> Problem to solve
Your answer must consist of exactly the lines below, starting with the line with "The height and width of the screenshot is (1032, 1919)." and going on through the line with "Activate the ruler", and nothing else.

· · · ·

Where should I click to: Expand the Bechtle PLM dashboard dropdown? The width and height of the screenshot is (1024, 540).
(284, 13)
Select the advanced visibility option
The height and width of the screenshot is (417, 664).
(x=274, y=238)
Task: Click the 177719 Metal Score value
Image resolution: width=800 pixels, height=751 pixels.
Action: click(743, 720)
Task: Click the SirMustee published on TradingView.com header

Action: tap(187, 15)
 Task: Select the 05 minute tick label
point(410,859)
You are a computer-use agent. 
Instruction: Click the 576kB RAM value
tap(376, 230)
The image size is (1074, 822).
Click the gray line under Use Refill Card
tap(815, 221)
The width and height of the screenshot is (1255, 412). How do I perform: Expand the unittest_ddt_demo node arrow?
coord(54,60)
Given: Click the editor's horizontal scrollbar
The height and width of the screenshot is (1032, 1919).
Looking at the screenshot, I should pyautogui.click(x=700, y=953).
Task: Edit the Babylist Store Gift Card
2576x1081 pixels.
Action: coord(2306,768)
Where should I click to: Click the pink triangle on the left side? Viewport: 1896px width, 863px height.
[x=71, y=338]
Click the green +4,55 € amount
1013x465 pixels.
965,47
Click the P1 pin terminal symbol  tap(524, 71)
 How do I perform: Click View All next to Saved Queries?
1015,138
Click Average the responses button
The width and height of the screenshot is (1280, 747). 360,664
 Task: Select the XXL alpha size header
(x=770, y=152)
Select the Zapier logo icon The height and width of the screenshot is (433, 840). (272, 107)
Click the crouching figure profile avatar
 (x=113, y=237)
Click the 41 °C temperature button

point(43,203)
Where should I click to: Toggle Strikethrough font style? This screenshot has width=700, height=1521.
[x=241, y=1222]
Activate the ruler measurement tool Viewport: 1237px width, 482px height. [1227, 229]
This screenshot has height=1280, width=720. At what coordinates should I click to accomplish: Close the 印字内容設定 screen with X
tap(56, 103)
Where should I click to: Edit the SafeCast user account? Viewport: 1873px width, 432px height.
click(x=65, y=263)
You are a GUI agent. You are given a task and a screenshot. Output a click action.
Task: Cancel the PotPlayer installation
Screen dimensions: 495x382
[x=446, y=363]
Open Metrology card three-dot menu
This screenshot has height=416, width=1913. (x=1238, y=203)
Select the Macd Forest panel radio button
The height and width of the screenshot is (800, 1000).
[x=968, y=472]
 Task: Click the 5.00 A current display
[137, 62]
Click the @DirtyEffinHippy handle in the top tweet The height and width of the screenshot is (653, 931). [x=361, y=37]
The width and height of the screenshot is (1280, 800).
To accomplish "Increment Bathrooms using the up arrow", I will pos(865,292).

· · · ·

> Output for this exercise
The height and width of the screenshot is (1032, 1919).
Looking at the screenshot, I should pyautogui.click(x=700, y=953).
Task: Edit the Babylist Store Gift Card
2576x1081 pixels.
Action: coord(2306,768)
Where should I click to: Click the pink triangle on the left side? Viewport: 1896px width, 863px height.
[x=71, y=338]
Click the green +4,55 € amount
1013x465 pixels.
965,47
Click the P1 pin terminal symbol  tap(524, 71)
 How do I perform: Click View All next to Saved Queries?
1015,138
Click Average the responses button
The width and height of the screenshot is (1280, 747). 360,664
 Task: Select the XXL alpha size header
(x=770, y=152)
Select the Zapier logo icon The height and width of the screenshot is (433, 840). (272, 107)
Click the crouching figure profile avatar
 (x=113, y=237)
Click the 41 °C temperature button

point(43,203)
Where should I click to: Toggle Strikethrough font style? This screenshot has width=700, height=1521.
[x=241, y=1222]
Activate the ruler measurement tool Viewport: 1237px width, 482px height. [1227, 229]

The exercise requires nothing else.